** Required action **
From the excerpt about Einstein, von Neumann, and AI tuning, reproduce word for word the passage starting at "I’m not sure" and ending at "slightly different directions.".

** Excerpt provided **
>>>>>

The (your) alternative explanation is that there is indeed at some point a phase transition at a certain intelligence level, which leads to big gains just from small tweaks in hyperparameters. Perhaps because of something like the “grokking cascade” you mentioned. That would mean Einstein wasn’t so good at physics because he happened to be, unlike most humans, “optimized for abstract reasoning”, but because he reached an intelligence level where some grokking cascade, or something like that, occurs naturally. Then indeed a similar thing could easily happen for AI at some point.
I’m not sure which explanation is better.
Some evidence in favor of your explanation (being at least a correct partial explanation):
von Neuman apparently envied Einstein’s physics intuitions, while Einstein lacked von Neuman’s math skills. This seems to suggest that they were “tuned” in slightly different directions.
Neither of the two seem superhumanly accomplished in other areas (that a smart person/agent might have goals for), such as making money, moral/philosophical progress, changing culture/politics in their preferred direction.
(An alternative explanation for 2 is that they could have been superhuman in other areas but their terminal goals did not chain through instrumental goals in those areas, which in turn raises the question of what those terminal goals must have been for this explanation to be true and what that says about human values.)
I note that under your explanation, someone could surprise the world by tuning a not-particularly-advanced AI for a task nobody previously thought to tune AI for, or by inventing a better tuning method (either general or specialized), thus achieving a large capability jump in one or more domains. Not sure how worrisome this is though.

<<<<<

** Information provided **

>>>>>

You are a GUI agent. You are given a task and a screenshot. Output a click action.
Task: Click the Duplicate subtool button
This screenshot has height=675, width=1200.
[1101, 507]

<<<<<

** Output of the exercise **
I’m not sure which explanation is better.
Some evidence in favor of your explanation (being at least a correct partial explanation):
von Neuman apparently envied Einstein’s physics intuitions, while Einstein lacked von Neuman’s math skills. This seems to suggest that they were “tuned” in slightly different directions.